Meaning of Life After SAIS
[May 2011 Issue]
By Professor Thitinan Pongsudhirak
Perspectives from an Alumnus Teaching at SAIS
The time warp of May at SAIS is an annual ritual characterized by exams, internships for some, and orals, jobs, and commencement for others. And then there is packing for a time or for good. This compressed period induces stress and pressure of the immediate as well as anxiety and anticipation for what lies ahead. It is a crunch time not just for students but also for the utility of a SAIS education. What is SAIS good for after a year or two of trekking up and down Massachusetts Avenue into a few buildings?
Many SAIS grads and summer interns might enter the real world with a smug satisfaction of having been trained at a top-notch professional school only to discover certain shortcomings in their graduate education. SAIS provides some of the basic tools but much of the rest will come from learning by doing. From SAIS we become a jack of many trades, a substantive generalist of international studies. But our true expertise will be too narrow in niches and shallow in breadth. It will need harnessing and sharpening in the post-SAIS years. We can speak intelligently about current events in IR but would need to deepen expertise in regional area studies and functional economic analyses. SAIS teaches how to solve problems but the challenge frequently will be to come up with answers when problems have yet to arise. Without doubt, the paramount takeaway from the SAIS curriculum is the economics background. Without the economics requirements, the SAIS education would be devalued by half. (Thus it is alarming for future SAISers that the economics component of the oral exams has been done away with for 70 percent of graduating students.) With economics on one hand and a foreign language competency on the other, reinforced by functional fields and regional area studies, the SAIS product becomes formidable and competitively positioned. It is hard to beat an IR generalist who can make some sense of the world economy, equipped with regional familiarity and a foreign language. This is the recipe of SAIS’ success.

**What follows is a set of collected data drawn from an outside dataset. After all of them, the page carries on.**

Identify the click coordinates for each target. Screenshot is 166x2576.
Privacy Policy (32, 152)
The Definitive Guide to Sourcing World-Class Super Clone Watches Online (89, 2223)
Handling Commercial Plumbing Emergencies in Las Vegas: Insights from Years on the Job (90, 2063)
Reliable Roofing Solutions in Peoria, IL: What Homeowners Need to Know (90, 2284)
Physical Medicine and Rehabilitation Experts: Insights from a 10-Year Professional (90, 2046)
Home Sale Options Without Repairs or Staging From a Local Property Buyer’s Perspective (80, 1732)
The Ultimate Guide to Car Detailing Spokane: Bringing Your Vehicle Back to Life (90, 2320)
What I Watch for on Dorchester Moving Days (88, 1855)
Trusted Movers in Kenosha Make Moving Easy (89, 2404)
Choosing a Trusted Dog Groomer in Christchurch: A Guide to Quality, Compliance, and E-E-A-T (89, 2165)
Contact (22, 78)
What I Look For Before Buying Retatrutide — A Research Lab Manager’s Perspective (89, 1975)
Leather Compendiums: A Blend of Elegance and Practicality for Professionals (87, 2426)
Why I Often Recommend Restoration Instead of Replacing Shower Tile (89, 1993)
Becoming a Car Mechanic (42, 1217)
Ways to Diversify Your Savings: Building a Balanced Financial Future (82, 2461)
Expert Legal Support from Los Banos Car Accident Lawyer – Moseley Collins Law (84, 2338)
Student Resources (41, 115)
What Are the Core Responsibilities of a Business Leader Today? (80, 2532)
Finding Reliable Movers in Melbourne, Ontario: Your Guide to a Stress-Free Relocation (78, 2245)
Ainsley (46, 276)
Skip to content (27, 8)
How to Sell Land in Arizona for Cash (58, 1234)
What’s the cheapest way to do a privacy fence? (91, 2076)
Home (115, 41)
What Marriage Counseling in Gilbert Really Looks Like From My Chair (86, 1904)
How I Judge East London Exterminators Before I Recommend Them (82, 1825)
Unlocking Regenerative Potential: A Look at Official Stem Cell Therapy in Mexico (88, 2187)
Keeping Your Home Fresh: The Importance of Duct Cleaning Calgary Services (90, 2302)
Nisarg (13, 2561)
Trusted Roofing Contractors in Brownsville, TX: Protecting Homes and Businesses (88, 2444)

But beyond the curriculum, the friends we make at SAIS will stand us in good stead for subsequent years. The SAIS alumni network, up and down the class cohorts, is an underestimated but powerful asset. Job leads, internship setups and peer support, not to mention a readily available social life practically wherever we end up, are all benefits of the SAIS network. The friends we make at SAIS also tend to be lifelong friends. As months elapse into years, SAIS grads not only will maintain their bonds but their families often will make connections and remain connected. SAIS has much to offer to fulfill professional aspirations but it (like formal education elsewhere) cannot teach us how to cultivate a successful private life, which is decisive in our gross happiness. This is perhaps the trickiest and the most daunting challenge whose outcome rests beyond the forces under our control. SAIS students are international by definition. They are holders of a passport, which cannot be said for most Americans. Parochially inclined partners thus may not be compatible. Partners of SAISers should have some patience and appetite for the SAIS network. Otherwise our life outside and inside the home would not be as complete. For most grads, the first post-SAIS job is unlikely to be the last. We are not all set up to be winners but few of us will be losers. The trick is to land a job that embarks us on a flexible odyssey between now and retirement, and to build on a job to entrench and elevate or move on vertically. There is no set path. We will be tempted to maximize our careers from the SAIS degree but in the end it may be about optimizing. SAIS, through its formal training and off-campus benefits of networking and skills accumulation, enables us to make the most of our careers in the face of constraints and limitations.]
Graduating SAISers should think big but know that they are small. SAIS means a lot but probably less than we might think initially. The sense of humility and modesty, coupled with pride and confidence, forms a fertile basis for our career quest. Ultimately, how we end up is unlikely to be entirely our doing. Fate beckons but the onus is still and always on us.
Thitinan Pongsudhirak, a SAIS graduate from 1992, is a visiting professor in the Southeast Asia Studies Program for the Spring 2011 semester. Professor Pongsudhirak is also an Associate Professor and Director at the Institute of Security and International Studies (ISIS) at Chulalongkorn University in Bangkok, Thailand.